THE TASK:
Set every record down again, exactly and completely.

DATA EXCERPTS:

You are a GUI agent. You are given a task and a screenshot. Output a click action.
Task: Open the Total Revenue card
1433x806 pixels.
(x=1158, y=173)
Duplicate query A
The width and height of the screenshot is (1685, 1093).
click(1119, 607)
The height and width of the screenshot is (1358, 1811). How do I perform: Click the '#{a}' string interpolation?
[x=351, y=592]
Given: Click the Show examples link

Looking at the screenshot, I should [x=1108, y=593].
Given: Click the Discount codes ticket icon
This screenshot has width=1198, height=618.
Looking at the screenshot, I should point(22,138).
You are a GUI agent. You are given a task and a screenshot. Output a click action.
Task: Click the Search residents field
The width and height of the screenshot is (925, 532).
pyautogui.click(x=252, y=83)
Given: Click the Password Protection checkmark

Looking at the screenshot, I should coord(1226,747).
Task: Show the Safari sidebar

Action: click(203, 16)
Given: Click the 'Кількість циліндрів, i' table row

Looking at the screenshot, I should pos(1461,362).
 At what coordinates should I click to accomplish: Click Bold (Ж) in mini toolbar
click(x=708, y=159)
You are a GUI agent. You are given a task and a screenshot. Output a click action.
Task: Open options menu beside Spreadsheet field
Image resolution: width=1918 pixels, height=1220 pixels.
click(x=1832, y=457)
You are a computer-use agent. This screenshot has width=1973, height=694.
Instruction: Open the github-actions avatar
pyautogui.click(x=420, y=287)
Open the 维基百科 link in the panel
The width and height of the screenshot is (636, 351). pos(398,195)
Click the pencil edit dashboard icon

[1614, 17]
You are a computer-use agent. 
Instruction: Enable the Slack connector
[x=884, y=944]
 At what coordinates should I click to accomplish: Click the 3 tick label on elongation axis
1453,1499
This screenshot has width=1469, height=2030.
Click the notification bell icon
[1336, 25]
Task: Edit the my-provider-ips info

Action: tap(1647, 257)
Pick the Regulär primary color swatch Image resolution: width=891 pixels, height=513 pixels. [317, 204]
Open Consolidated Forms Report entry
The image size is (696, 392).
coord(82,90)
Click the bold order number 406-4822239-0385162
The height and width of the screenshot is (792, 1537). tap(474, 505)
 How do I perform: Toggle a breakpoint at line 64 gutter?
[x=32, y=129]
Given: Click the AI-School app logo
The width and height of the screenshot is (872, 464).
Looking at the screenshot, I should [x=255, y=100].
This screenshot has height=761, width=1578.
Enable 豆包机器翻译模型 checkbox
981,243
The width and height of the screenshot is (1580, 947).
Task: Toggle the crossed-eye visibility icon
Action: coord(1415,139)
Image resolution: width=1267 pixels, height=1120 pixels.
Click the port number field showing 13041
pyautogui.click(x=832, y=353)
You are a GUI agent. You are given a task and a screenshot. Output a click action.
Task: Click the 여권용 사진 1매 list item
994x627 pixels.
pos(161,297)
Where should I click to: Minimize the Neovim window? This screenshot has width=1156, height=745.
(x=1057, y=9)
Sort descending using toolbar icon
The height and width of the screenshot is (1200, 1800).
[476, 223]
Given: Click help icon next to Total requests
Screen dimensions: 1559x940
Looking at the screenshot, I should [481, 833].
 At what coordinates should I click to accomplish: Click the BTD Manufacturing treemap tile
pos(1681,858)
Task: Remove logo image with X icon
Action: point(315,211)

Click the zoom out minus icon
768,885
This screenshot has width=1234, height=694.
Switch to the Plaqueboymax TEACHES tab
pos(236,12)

REPLY TO THE TASK:
You are a GUI agent. You are given a task and a screenshot. Output a click action.
Task: Open the Total Revenue card
1433x806 pixels.
(x=1158, y=173)
Duplicate query A
The width and height of the screenshot is (1685, 1093).
click(1119, 607)
The height and width of the screenshot is (1358, 1811). How do I perform: Click the '#{a}' string interpolation?
[x=351, y=592]
Given: Click the Show examples link

Looking at the screenshot, I should [x=1108, y=593].
Given: Click the Discount codes ticket icon
This screenshot has width=1198, height=618.
Looking at the screenshot, I should point(22,138).
You are a GUI agent. You are given a task and a screenshot. Output a click action.
Task: Click the Search residents field
The width and height of the screenshot is (925, 532).
pyautogui.click(x=252, y=83)
Given: Click the Password Protection checkmark

Looking at the screenshot, I should coord(1226,747).
Task: Show the Safari sidebar

Action: click(203, 16)
Given: Click the 'Кількість циліндрів, i' table row

Looking at the screenshot, I should pos(1461,362).
 At what coordinates should I click to accomplish: Click Bold (Ж) in mini toolbar
click(x=708, y=159)
You are a GUI agent. You are given a task and a screenshot. Output a click action.
Task: Open options menu beside Spreadsheet field
Image resolution: width=1918 pixels, height=1220 pixels.
click(x=1832, y=457)
You are a computer-use agent. This screenshot has width=1973, height=694.
Instruction: Open the github-actions avatar
pyautogui.click(x=420, y=287)
Open the 维基百科 link in the panel
The width and height of the screenshot is (636, 351). pos(398,195)
Click the pencil edit dashboard icon

[1614, 17]
You are a computer-use agent. 
Instruction: Enable the Slack connector
[x=884, y=944]
 At what coordinates should I click to accomplish: Click the 3 tick label on elongation axis
1453,1499
This screenshot has width=1469, height=2030.
Click the notification bell icon
[1336, 25]
Task: Edit the my-provider-ips info

Action: tap(1647, 257)
Pick the Regulär primary color swatch Image resolution: width=891 pixels, height=513 pixels. [317, 204]
Open Consolidated Forms Report entry
The image size is (696, 392).
coord(82,90)
Click the bold order number 406-4822239-0385162
The height and width of the screenshot is (792, 1537). tap(474, 505)
 How do I perform: Toggle a breakpoint at line 64 gutter?
[x=32, y=129]
Given: Click the AI-School app logo
The width and height of the screenshot is (872, 464).
Looking at the screenshot, I should [x=255, y=100].
This screenshot has height=761, width=1578.
Enable 豆包机器翻译模型 checkbox
981,243
The width and height of the screenshot is (1580, 947).
Task: Toggle the crossed-eye visibility icon
Action: coord(1415,139)
Image resolution: width=1267 pixels, height=1120 pixels.
Click the port number field showing 13041
pyautogui.click(x=832, y=353)
You are a GUI agent. You are given a task and a screenshot. Output a click action.
Task: Click the 여권용 사진 1매 list item
994x627 pixels.
pos(161,297)
Where should I click to: Minimize the Neovim window? This screenshot has width=1156, height=745.
(x=1057, y=9)
Sort descending using toolbar icon
The height and width of the screenshot is (1200, 1800).
[476, 223]
Given: Click help icon next to Total requests
Screen dimensions: 1559x940
Looking at the screenshot, I should [481, 833].
 At what coordinates should I click to accomplish: Click the BTD Manufacturing treemap tile
pos(1681,858)
Task: Remove logo image with X icon
Action: point(315,211)

Click the zoom out minus icon
768,885
This screenshot has width=1234, height=694.
Switch to the Plaqueboymax TEACHES tab
pos(236,12)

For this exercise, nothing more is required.